***** MATERIAL SUPPLIED
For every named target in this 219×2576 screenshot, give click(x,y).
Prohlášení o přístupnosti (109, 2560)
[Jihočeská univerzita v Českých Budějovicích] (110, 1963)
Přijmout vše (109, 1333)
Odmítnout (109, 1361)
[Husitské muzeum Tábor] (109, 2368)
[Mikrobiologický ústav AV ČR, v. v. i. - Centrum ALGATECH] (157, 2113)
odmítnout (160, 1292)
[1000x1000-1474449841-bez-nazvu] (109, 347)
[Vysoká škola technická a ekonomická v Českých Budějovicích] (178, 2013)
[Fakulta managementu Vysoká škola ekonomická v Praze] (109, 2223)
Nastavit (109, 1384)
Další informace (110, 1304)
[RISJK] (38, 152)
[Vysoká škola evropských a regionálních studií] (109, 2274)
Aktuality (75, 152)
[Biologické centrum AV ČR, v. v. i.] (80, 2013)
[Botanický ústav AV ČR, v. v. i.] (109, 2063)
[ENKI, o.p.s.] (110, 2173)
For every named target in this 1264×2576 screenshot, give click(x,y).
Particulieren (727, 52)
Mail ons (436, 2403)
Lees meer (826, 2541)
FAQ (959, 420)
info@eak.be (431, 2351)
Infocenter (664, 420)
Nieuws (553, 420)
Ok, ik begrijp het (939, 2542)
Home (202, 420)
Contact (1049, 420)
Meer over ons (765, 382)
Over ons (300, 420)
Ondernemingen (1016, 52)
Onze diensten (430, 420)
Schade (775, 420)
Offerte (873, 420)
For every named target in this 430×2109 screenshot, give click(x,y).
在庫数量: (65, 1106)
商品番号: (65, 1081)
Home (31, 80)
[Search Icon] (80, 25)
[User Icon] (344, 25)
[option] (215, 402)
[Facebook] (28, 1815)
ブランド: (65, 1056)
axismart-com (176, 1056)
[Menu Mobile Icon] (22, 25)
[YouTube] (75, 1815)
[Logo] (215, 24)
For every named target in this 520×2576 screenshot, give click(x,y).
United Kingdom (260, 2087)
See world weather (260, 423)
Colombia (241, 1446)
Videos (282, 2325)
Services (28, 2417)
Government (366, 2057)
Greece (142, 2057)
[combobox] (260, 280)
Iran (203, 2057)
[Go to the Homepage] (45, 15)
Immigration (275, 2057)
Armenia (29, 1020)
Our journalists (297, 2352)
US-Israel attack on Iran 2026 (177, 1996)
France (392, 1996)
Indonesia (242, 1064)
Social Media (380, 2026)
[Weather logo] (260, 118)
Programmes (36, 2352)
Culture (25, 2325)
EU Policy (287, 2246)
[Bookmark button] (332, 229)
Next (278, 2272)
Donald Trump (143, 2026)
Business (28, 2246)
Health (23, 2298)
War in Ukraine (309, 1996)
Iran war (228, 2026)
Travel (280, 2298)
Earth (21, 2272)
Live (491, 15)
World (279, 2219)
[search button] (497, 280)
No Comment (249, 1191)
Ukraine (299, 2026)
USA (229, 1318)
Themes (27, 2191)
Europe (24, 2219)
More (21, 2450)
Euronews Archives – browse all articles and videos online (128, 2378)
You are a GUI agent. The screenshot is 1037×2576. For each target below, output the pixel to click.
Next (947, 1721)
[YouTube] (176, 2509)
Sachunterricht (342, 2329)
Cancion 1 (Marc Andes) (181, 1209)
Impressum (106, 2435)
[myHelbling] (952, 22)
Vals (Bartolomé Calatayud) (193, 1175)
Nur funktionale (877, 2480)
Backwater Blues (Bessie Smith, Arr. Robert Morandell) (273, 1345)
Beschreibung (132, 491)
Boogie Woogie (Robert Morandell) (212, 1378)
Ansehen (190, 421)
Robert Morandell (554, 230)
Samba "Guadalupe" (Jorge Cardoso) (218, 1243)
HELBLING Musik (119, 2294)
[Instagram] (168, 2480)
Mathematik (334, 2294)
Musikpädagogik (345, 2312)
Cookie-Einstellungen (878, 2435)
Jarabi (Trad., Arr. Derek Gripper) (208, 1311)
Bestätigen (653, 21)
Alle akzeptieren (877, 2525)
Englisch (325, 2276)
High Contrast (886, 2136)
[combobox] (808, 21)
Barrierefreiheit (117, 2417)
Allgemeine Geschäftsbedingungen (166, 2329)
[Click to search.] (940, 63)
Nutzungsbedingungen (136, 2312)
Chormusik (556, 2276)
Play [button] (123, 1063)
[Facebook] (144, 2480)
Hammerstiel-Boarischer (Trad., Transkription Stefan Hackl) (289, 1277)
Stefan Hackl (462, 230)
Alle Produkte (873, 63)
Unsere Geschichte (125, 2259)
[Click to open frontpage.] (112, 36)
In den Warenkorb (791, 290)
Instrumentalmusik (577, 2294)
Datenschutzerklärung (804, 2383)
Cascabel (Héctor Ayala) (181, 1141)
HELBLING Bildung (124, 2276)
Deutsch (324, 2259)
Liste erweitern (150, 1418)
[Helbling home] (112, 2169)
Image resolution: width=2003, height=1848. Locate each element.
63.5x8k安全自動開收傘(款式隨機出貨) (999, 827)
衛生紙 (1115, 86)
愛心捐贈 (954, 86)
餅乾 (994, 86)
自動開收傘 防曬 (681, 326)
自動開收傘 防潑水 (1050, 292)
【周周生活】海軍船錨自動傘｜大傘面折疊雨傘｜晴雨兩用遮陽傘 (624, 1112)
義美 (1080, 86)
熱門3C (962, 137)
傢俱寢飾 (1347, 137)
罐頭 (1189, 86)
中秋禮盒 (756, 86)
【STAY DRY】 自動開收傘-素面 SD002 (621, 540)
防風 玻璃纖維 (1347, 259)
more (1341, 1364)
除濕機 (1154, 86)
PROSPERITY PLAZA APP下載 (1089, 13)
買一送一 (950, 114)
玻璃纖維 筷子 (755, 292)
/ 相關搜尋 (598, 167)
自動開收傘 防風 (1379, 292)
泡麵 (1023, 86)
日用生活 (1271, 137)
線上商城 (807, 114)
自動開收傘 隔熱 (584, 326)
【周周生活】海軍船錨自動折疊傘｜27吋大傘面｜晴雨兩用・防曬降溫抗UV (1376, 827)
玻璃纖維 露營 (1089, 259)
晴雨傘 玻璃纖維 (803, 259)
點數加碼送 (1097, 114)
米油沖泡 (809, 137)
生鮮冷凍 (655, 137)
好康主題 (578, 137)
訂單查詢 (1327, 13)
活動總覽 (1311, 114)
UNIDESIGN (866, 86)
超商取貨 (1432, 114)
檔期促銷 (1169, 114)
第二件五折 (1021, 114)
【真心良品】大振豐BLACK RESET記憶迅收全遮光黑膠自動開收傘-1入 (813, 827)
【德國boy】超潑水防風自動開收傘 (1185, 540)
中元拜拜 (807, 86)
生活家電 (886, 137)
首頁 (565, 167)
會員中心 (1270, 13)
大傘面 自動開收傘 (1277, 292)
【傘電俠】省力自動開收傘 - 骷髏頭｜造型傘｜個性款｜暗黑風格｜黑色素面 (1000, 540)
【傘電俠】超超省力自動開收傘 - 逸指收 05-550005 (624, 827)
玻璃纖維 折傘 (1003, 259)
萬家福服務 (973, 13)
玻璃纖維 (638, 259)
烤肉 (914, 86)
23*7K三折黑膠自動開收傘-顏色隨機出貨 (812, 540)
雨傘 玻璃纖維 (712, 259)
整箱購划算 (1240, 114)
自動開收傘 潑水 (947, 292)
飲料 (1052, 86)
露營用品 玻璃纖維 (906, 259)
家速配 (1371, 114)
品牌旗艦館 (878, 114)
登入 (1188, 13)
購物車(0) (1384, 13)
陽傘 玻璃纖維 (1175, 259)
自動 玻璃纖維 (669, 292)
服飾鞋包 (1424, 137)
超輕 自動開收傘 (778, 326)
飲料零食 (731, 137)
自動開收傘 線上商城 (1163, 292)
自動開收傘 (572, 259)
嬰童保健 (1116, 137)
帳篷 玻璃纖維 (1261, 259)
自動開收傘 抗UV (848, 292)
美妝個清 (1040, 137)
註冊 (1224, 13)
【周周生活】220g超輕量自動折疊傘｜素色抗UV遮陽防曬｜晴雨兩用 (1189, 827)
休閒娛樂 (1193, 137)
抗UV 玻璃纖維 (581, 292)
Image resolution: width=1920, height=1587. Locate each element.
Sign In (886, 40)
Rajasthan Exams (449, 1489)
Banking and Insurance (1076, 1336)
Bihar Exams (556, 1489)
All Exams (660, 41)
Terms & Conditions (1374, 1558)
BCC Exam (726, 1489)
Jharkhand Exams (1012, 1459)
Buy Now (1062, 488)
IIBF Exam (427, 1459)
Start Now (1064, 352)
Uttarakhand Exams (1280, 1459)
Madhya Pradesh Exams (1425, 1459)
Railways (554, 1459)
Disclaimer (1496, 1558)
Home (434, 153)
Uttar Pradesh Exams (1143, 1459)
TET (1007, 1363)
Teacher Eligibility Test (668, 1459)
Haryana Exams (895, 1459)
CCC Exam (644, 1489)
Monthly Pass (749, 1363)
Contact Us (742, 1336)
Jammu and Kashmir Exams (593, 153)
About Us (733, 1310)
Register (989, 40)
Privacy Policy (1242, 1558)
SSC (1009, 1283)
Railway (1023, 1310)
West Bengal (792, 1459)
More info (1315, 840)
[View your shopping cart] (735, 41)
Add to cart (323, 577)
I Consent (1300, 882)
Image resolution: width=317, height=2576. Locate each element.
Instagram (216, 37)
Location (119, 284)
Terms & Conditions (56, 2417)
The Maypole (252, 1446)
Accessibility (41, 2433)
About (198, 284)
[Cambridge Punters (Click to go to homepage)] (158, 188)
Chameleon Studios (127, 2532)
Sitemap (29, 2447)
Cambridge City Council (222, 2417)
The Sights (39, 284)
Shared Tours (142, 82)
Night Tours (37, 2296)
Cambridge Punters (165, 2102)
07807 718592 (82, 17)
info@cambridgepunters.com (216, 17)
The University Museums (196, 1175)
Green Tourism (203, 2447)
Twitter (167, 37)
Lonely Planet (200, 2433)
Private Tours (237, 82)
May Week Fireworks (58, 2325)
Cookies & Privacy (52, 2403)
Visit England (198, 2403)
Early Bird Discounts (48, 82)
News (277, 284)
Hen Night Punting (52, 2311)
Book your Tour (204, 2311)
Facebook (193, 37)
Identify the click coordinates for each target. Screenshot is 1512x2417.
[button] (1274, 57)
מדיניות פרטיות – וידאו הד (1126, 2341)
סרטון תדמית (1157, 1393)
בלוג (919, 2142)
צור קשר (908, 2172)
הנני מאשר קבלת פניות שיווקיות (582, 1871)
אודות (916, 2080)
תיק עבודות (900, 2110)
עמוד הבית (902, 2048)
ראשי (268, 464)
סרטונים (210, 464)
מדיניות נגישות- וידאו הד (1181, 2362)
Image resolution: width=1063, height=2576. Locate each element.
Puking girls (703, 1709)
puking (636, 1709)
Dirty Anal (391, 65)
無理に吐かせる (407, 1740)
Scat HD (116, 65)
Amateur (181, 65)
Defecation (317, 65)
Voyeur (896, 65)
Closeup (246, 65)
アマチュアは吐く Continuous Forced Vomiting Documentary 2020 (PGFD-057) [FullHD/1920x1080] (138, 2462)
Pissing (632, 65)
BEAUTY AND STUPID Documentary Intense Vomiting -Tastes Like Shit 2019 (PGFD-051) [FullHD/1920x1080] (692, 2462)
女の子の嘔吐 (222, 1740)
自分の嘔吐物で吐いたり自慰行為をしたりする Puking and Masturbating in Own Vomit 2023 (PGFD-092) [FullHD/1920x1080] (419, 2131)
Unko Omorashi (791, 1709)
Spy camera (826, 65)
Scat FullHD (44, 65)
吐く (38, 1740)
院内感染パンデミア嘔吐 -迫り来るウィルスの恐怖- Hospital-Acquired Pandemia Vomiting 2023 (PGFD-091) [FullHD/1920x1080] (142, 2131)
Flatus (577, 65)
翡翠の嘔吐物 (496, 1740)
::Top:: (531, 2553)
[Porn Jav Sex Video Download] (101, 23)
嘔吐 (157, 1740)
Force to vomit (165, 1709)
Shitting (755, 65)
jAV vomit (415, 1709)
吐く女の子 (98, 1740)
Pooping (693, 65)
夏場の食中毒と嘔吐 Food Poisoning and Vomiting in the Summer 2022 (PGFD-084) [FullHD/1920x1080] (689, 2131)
**********
PROBLEM STATEMENT:
In the entries above, find the line holding "Vals (Bartolomé Calatayud) (193, 1175)" and the line holding "23*7K三折黑膠自動開收傘-顏色隨機出貨 (812, 540)", then retype exactly those two lines and every line between them, and nothing else.

OUTPUT OF THE EXERCISE:
Vals (Bartolomé Calatayud) (193, 1175)
Nur funktionale (877, 2480)
Backwater Blues (Bessie Smith, Arr. Robert Morandell) (273, 1345)
Beschreibung (132, 491)
Boogie Woogie (Robert Morandell) (212, 1378)
Ansehen (190, 421)
Robert Morandell (554, 230)
Samba "Guadalupe" (Jorge Cardoso) (218, 1243)
HELBLING Musik (119, 2294)
[Instagram] (168, 2480)
Mathematik (334, 2294)
Musikpädagogik (345, 2312)
Cookie-Einstellungen (878, 2435)
Jarabi (Trad., Arr. Derek Gripper) (208, 1311)
Bestätigen (653, 21)
Alle akzeptieren (877, 2525)
Englisch (325, 2276)
High Contrast (886, 2136)
[combobox] (808, 21)
Barrierefreiheit (117, 2417)
Allgemeine Geschäftsbedingungen (166, 2329)
[Click to search.] (940, 63)
Nutzungsbedingungen (136, 2312)
Chormusik (556, 2276)
Play [button] (123, 1063)
[Facebook] (144, 2480)
Hammerstiel-Boarischer (Trad., Transkription Stefan Hackl) (289, 1277)
Stefan Hackl (462, 230)
Alle Produkte (873, 63)
Unsere Geschichte (125, 2259)
[Click to open frontpage.] (112, 36)
In den Warenkorb (791, 290)
Instrumentalmusik (577, 2294)
Datenschutzerklärung (804, 2383)
Cascabel (Héctor Ayala) (181, 1141)
HELBLING Bildung (124, 2276)
Deutsch (324, 2259)
Liste erweitern (150, 1418)
[Helbling home] (112, 2169)
Image resolution: width=2003, height=1848. Locate each element.
63.5x8k安全自動開收傘(款式隨機出貨) (999, 827)
衛生紙 (1115, 86)
愛心捐贈 (954, 86)
餅乾 (994, 86)
自動開收傘 防曬 (681, 326)
自動開收傘 防潑水 (1050, 292)
【周周生活】海軍船錨自動傘｜大傘面折疊雨傘｜晴雨兩用遮陽傘 (624, 1112)
義美 (1080, 86)
熱門3C (962, 137)
傢俱寢飾 (1347, 137)
罐頭 (1189, 86)
中秋禮盒 (756, 86)
【STAY DRY】 自動開收傘-素面 SD002 (621, 540)
防風 玻璃纖維 (1347, 259)
more (1341, 1364)
除濕機 (1154, 86)
PROSPERITY PLAZA APP下載 (1089, 13)
買一送一 (950, 114)
玻璃纖維 筷子 (755, 292)
/ 相關搜尋 (598, 167)
自動開收傘 防風 (1379, 292)
泡麵 (1023, 86)
日用生活 (1271, 137)
線上商城 (807, 114)
自動開收傘 隔熱 (584, 326)
【周周生活】海軍船錨自動折疊傘｜27吋大傘面｜晴雨兩用・防曬降溫抗UV (1376, 827)
玻璃纖維 露營 (1089, 259)
晴雨傘 玻璃纖維 (803, 259)
點數加碼送 (1097, 114)
米油沖泡 (809, 137)
生鮮冷凍 (655, 137)
好康主題 (578, 137)
訂單查詢 (1327, 13)
活動總覽 (1311, 114)
UNIDESIGN (866, 86)
超商取貨 (1432, 114)
檔期促銷 (1169, 114)
第二件五折 (1021, 114)
【真心良品】大振豐BLACK RESET記憶迅收全遮光黑膠自動開收傘-1入 (813, 827)
【德國boy】超潑水防風自動開收傘 (1185, 540)
中元拜拜 (807, 86)
生活家電 (886, 137)
首頁 (565, 167)
會員中心 (1270, 13)
大傘面 自動開收傘 (1277, 292)
【傘電俠】省力自動開收傘 - 骷髏頭｜造型傘｜個性款｜暗黑風格｜黑色素面 (1000, 540)
【傘電俠】超超省力自動開收傘 - 逸指收 05-550005 (624, 827)
玻璃纖維 折傘 (1003, 259)
萬家福服務 (973, 13)
玻璃纖維 (638, 259)
烤肉 (914, 86)
23*7K三折黑膠自動開收傘-顏色隨機出貨 (812, 540)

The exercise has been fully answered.